* YOUR GOAL:
Rewrite the items from the line holding "Screen dimensions: 1568x566" through the end of the items, inclusive, swapping "screenshot" for "capture" and leaving everything else unchanged.

.....

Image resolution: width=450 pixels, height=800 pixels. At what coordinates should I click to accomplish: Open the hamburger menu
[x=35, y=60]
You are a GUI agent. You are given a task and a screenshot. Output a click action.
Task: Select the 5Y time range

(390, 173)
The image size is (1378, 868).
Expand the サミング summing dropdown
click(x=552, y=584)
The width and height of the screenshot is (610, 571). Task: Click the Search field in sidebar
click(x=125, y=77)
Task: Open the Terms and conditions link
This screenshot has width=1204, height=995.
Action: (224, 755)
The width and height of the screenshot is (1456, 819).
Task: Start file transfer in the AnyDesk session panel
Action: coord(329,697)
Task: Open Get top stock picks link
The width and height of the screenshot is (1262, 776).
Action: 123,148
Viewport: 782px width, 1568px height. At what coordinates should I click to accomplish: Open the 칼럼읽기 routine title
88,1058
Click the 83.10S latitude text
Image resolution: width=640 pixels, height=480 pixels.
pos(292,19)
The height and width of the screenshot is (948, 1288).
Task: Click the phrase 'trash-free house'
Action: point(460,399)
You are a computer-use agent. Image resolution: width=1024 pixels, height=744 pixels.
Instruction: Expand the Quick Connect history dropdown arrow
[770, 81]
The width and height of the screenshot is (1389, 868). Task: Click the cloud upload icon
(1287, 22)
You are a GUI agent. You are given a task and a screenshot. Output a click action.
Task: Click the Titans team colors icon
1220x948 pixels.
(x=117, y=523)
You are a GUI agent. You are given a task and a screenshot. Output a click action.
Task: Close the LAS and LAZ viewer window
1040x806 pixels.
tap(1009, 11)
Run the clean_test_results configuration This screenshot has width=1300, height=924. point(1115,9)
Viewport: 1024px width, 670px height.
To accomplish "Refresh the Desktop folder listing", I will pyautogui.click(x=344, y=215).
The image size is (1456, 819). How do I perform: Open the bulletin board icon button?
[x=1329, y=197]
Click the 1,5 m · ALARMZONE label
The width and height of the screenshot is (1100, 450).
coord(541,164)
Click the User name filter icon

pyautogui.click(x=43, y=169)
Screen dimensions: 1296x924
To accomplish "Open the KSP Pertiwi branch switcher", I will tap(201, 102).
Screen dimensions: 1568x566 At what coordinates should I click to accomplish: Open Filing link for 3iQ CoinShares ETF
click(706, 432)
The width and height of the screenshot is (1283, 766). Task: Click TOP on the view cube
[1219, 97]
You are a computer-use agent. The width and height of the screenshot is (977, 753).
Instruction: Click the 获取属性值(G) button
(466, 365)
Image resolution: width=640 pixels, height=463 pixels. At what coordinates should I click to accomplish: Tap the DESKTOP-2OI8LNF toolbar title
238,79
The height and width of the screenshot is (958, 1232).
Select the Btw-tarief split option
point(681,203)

.....

* FULL RESPONSE:
Screen dimensions: 1568x566 At what coordinates should I click to accomplish: Open Filing link for 3iQ CoinShares ETF
click(706, 432)
The width and height of the capture is (1283, 766). Task: Click TOP on the view cube
[1219, 97]
You are a computer-use agent. The width and height of the capture is (977, 753).
Instruction: Click the 获取属性值(G) button
(466, 365)
Image resolution: width=640 pixels, height=463 pixels. At what coordinates should I click to accomplish: Tap the DESKTOP-2OI8LNF toolbar title
238,79
The height and width of the capture is (958, 1232).
Select the Btw-tarief split option
point(681,203)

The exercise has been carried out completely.